Guest post by Sarah Robins – ‘Girl Has Appetite’. Sarah is a passionate advocate for local food producers and sustainable food systems.
Did you partake in one of the 16.3 million coffees consumed in Australia today? Possibly more than one? If not coffee, perhaps chai or hot chocolate is more your cup of tea? Bean origin, cacao sustainability, powder or syrup, made from leaves or a bag; these are now all decisive factors at our favourite cafes.
Recently the all-important bottle of milk has also come into focus, both for the low ticket price of mainstream brands in the supermarket and resulting impact on local dairy farmers, as well as flavour and quality.
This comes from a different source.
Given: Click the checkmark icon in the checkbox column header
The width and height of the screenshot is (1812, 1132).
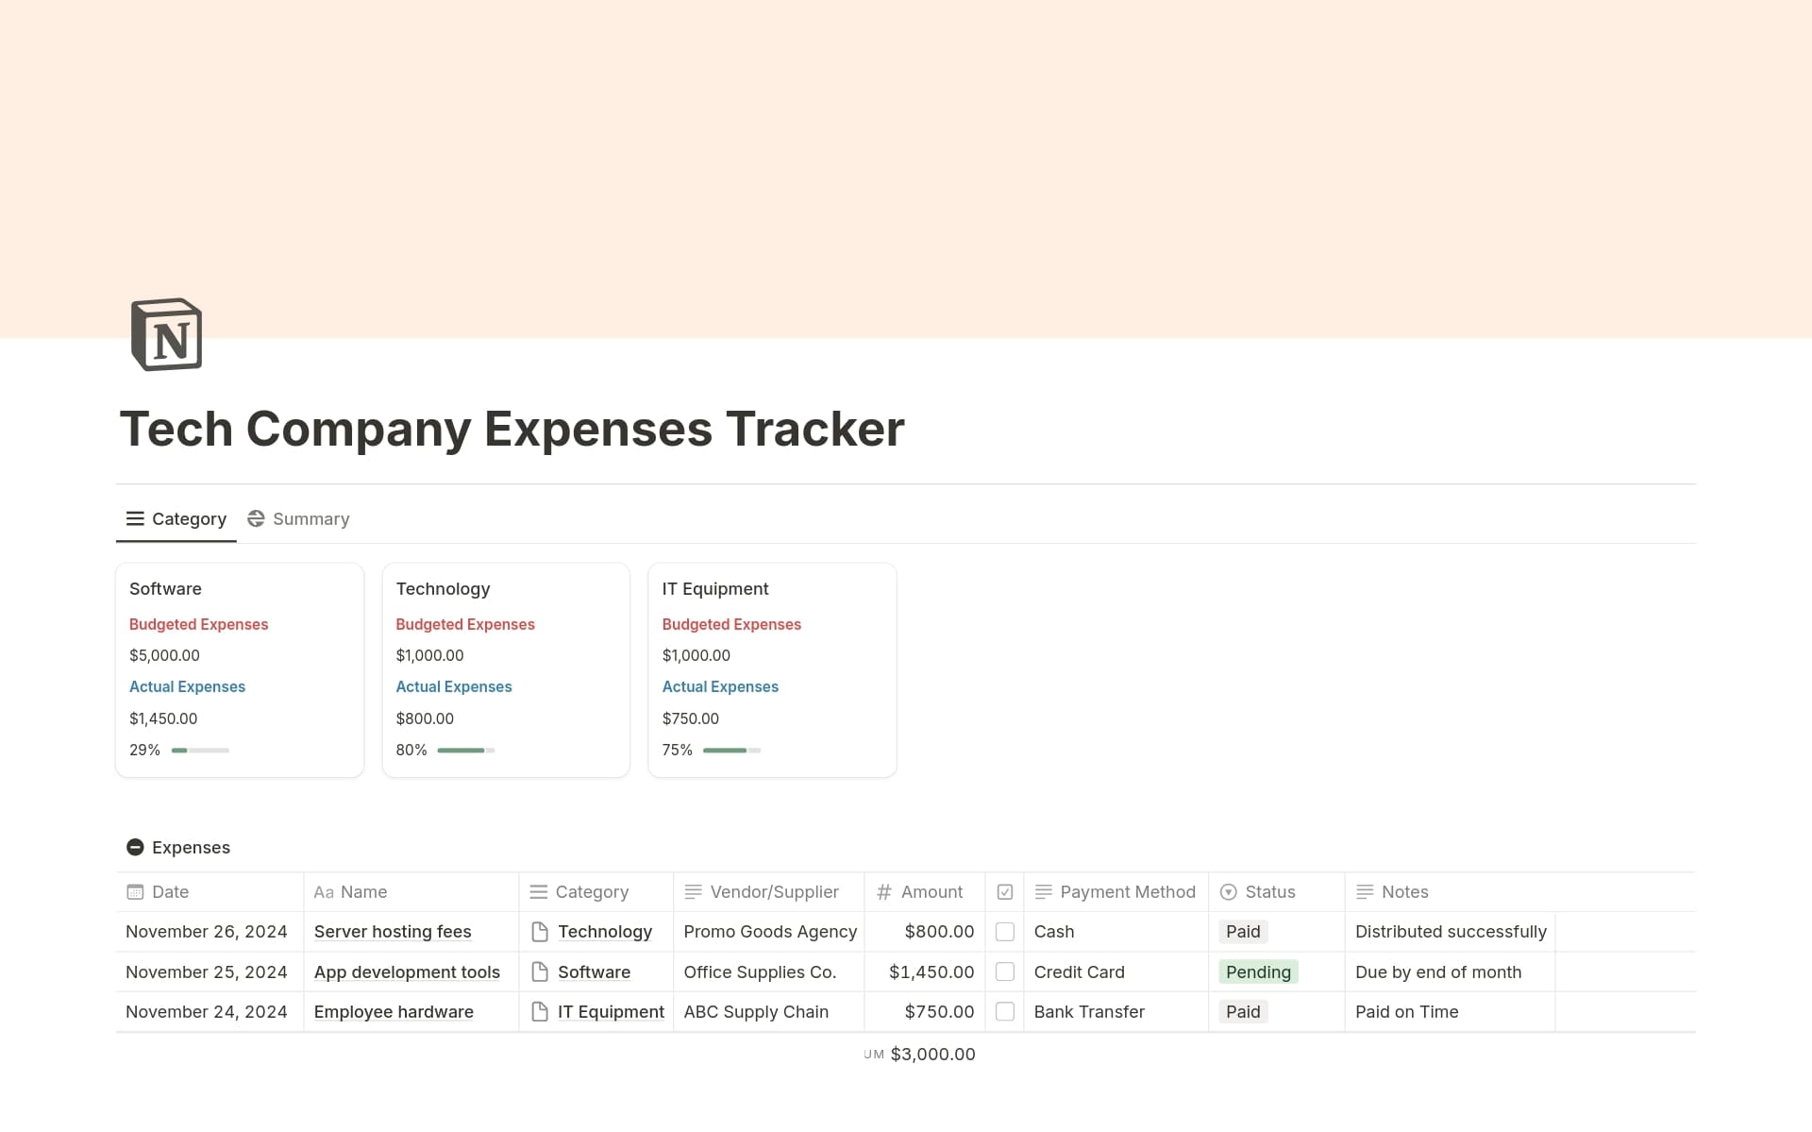Looking at the screenshot, I should tap(1005, 891).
Boutique milk producers are rising to the challenge of shortening food chains and our preference for locally sourced products, with several local dairies debuting in recent years.
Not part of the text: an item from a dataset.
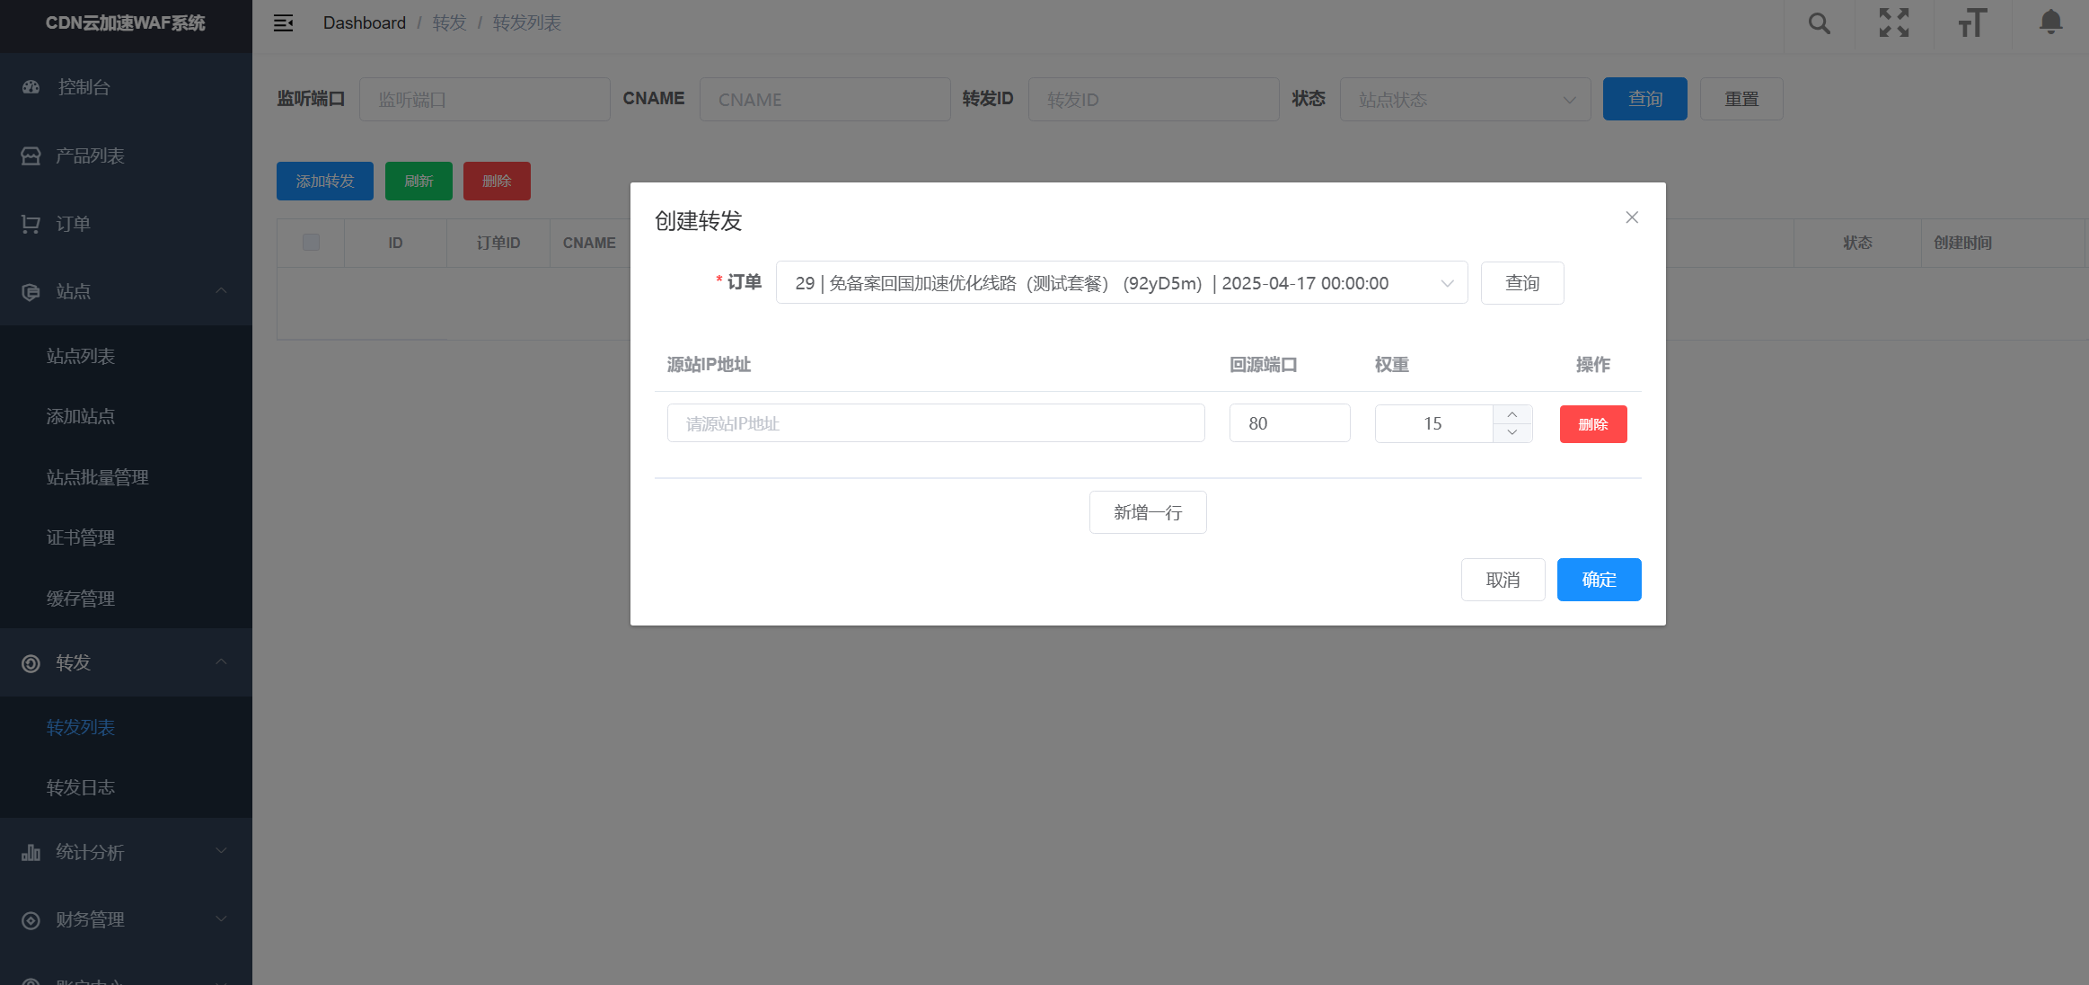The width and height of the screenshot is (2089, 985).
Task: Increase weight value with up arrow
Action: click(x=1512, y=414)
Saint David Dairy is one such producer, a micro dairy tucked away in the side streets of Fitzroy in an area which once boasted more than 25 dairy producers. Milk for coffee is where the business started, initially supplying only baristas. “I believe in doing one thing well before moving on,” says founder Ben Evans. While most milk looks pretty similar to the average person, its composition, fat content and body become evident when making coffee. “We do a ‘froth’ test, as well as a taste test every day to make sure the milk is how it should be. It’s performance-based,” he adds.
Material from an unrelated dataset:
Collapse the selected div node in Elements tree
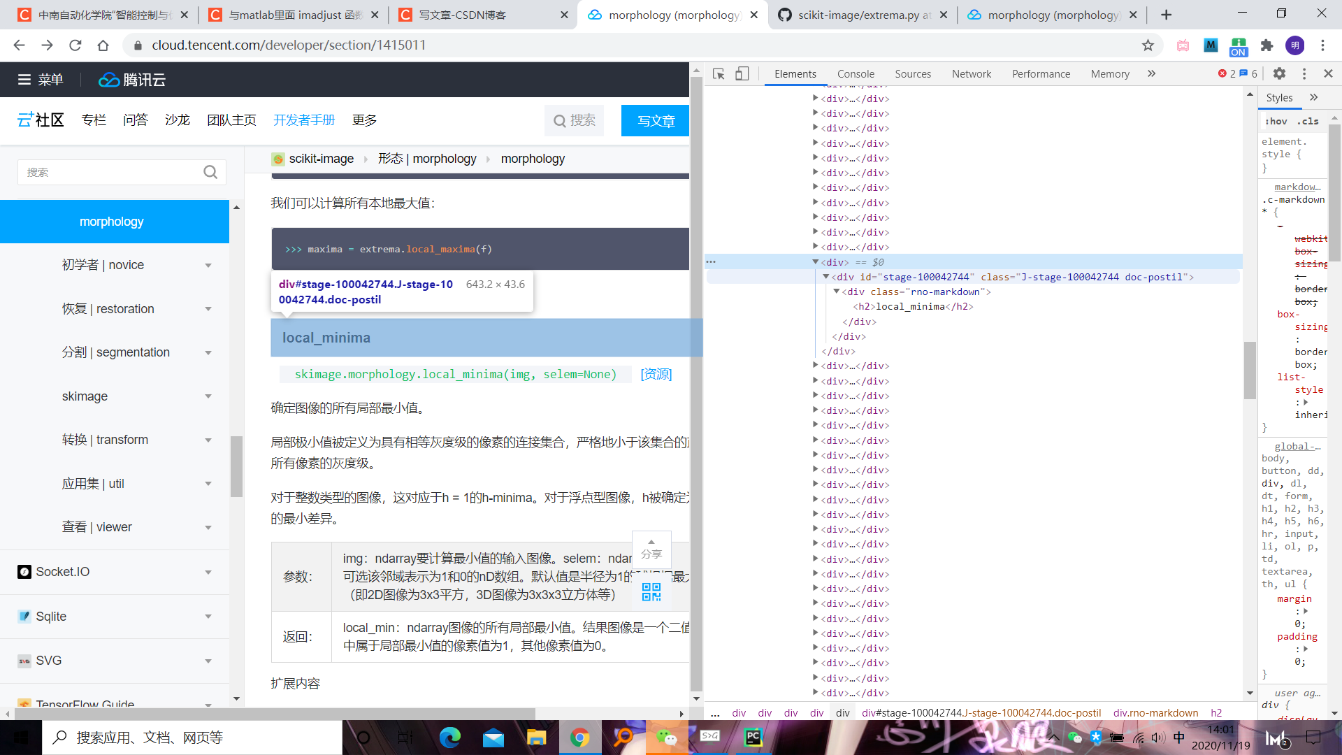The width and height of the screenshot is (1342, 755). (x=815, y=261)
Freshness is everything in the dairy world. Ben’s team collect milk at 3.30am; it’s processed and hand-bottled by midday. With deliveries six days a week it can be just 6 hours from cow to coffee cup. Saint David Dairy’s full fat pasteurised milk is available homogenised or with the layer of cream on the top that was once commonplace. Reduced fat milk, cream and double cream – the latter with no thickeners or additive – are also in their product range.
The business is the culmination of a plan Ben hatched more than ten years ago. Dairy farming is in the genes, thanks to his mother’s side of the family. His career started with a dairy cadetship at Murray Goulburn and went on to encompass cheese making and butter production around Australia and overseas.
The rise of the microbrewery and support for local produce was the inspiration for a small scale business with a strong product offering, while Fitzroy has a special place in his heart as the location where he met his wife. There’s also the proximity to customers (ie low food miles) and potential for retail – which recently commenced with milk sales via a window hatch on St David Street, just near the corner of Brunswick Street in Fitzroy.
Working in a small space has presented both opportunities and challenges with space maximisation, customisation of machinery and a smart production line essential to success. Ben’s keen to consider expanding into fresh cheeses like ricotta and perhaps sourcing his milk from a single farm in the future.
Since becoming a supplier in late 2014, MCEC have used 1950 litres of full cream milk and 142 litres of cream from Saint David Dairy to produce their award-winning ice cream, Labna and yoghurt.